Author Of 1 Presentation
P0250 - Diagnostic Dilemma in a case of suspected Anti-phospholipid Syndrome (ID 88)
Abstract
Background
Antiphospholipid Syndrome (APS) was first described in 1983 by G R Hughes. Defined as arterial and/or venous thrombosis and recurrent fetal loss in the setting of antiphospholipid antibodies (aPL). It can occur on its own (primary APS) or in association with other diseases (secondary APS), most commonly Systemic lupus erythematosus (SLE). Neurologic manifestations of APS can present with a wide spectrum of clinical symptoms which mimic Multiple Sclerosis (MS)
Objectives
To increase awareness of Antiphospholipid Syndrome as a mimicker of Multiple Sclerosis and the urgency of rapid diagnosis
Methods
We report a case of a 30 year old female patient with recurrent relapses of neurologic symptoms while on near maximum medical therapy for SLE. Utilizing clinical data, Magnetic Resonance Imaging (MRI), and laboratory findings during hospitalization and during follow up. In addition to literature review.
Results
A 30-year-old woman presents with new onset diplopia and imbalance for 24 hours. Past medical history includes a diagnosis of SLE on the basis of diffuse arthralgias, malar rash, two early pregnancy losses and one late term pregnancy loss, livedo reticularis, thrombocytopenia, and ANA, dsDNA, and anti-neuronal autoantibodies. Previous treatment included prednisone, mycophenolate, rituximab, hydroxychloroquine sulfate, and methotrexate for refractory SLE symptoms. For two years prior the patient had intermittent left sided tingling, horizontal diplopia, and spells of weakness. Exam was significant for right incomplete ptosis, weakness of right medial rectus, left internuclear ophthalmoplegia, and vertical nystagmus. MRI revealed: acute punctate infarct in the left medial longitudinal fasciculus, new T2 hyperintensities in the left pons and medulla, and scattered areas of left meningeal enhancement (notably in the posterior fossa).

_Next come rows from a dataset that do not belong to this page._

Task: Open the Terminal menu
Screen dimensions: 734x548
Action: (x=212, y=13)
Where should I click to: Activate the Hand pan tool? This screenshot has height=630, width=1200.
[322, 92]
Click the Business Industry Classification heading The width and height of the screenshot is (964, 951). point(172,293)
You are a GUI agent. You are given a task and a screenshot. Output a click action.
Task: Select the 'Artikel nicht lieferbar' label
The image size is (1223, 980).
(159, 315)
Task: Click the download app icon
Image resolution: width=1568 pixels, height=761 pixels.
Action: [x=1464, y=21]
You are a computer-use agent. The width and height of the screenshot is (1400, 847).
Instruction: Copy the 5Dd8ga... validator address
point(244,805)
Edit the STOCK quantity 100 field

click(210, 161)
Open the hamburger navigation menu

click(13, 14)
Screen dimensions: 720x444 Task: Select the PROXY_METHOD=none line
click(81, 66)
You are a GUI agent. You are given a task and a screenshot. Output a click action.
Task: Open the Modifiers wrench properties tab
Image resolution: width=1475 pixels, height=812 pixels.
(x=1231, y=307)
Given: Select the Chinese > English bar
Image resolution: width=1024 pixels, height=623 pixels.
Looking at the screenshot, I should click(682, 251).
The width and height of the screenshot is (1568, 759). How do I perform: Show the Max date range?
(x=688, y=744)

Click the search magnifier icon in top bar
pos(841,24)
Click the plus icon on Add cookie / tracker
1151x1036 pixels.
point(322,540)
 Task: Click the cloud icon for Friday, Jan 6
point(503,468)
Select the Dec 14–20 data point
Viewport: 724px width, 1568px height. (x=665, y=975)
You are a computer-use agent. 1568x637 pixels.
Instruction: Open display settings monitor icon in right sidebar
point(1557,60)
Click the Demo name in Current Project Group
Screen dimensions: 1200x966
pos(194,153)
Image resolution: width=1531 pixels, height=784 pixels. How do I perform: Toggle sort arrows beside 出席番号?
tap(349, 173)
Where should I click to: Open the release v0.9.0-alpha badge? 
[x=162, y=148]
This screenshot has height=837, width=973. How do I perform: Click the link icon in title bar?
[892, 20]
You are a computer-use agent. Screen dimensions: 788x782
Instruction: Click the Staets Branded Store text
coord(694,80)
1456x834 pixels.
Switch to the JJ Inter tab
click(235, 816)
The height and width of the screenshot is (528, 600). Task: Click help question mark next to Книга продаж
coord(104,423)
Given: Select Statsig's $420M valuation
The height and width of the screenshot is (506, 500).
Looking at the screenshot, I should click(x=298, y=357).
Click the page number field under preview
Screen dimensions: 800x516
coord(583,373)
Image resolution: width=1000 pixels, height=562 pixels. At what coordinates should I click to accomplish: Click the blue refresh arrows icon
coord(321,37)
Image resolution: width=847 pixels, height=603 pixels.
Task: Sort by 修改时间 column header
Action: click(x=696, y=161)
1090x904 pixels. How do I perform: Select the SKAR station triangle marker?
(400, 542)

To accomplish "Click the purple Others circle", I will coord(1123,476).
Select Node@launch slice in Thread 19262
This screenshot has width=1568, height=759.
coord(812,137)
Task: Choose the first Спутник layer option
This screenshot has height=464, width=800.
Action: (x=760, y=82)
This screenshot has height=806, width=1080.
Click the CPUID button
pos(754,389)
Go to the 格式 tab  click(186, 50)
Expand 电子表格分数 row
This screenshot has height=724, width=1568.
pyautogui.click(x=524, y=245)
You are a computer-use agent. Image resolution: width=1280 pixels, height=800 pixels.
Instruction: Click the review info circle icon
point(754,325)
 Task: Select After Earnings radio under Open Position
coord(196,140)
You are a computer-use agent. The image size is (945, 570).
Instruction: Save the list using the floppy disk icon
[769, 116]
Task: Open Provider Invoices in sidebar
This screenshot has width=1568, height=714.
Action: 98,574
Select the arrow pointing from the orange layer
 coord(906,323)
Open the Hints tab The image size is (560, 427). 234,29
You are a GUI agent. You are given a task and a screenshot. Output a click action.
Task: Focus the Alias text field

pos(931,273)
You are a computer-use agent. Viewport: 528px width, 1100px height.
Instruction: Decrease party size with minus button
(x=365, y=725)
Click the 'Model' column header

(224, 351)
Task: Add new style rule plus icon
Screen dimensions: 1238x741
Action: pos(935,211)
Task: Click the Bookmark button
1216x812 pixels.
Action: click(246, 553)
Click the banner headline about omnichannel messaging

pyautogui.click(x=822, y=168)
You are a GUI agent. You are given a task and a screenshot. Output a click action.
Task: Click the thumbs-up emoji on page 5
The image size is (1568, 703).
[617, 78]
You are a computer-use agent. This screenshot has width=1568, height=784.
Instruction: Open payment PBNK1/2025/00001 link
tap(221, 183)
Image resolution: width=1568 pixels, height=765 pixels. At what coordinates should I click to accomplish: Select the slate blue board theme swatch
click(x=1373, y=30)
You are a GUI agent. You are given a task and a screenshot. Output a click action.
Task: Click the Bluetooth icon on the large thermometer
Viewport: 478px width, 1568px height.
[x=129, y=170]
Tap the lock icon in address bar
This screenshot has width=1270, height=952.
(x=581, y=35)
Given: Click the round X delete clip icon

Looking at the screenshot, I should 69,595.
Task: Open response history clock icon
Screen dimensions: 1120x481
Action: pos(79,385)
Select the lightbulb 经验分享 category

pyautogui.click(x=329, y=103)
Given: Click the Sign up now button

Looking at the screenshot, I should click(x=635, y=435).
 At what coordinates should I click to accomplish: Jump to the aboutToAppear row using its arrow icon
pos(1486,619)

Extensive work-up included cerebrospinal fluid (normal WBC, proteins, glucose, and IgG index, negative oligoclonal bands, and elevated myelin basic protein) and serum (negative for infection, positive for lupus anticoagulant: 1.7 and dsDNA: 1:160, and negative for anticardiolipin and beta 2 glycoprotein). Slight clinical improvement was seen after a five day course of high-dose IV steroids.The patient received an IV infusion of cyclophosphamide and was started on warfarin and daily steroid therapy. Symptom improvement continued at three month follow-up, with stable repeat imaging
Conclusions
Antiphospholipid Syndrome is a rare and challenging yet important to diagnose disease with considerable overlap with other neuroinflammatory conditions. Awareness and timely diagnosis of the disease is important so that the benefit of treatment is not lost.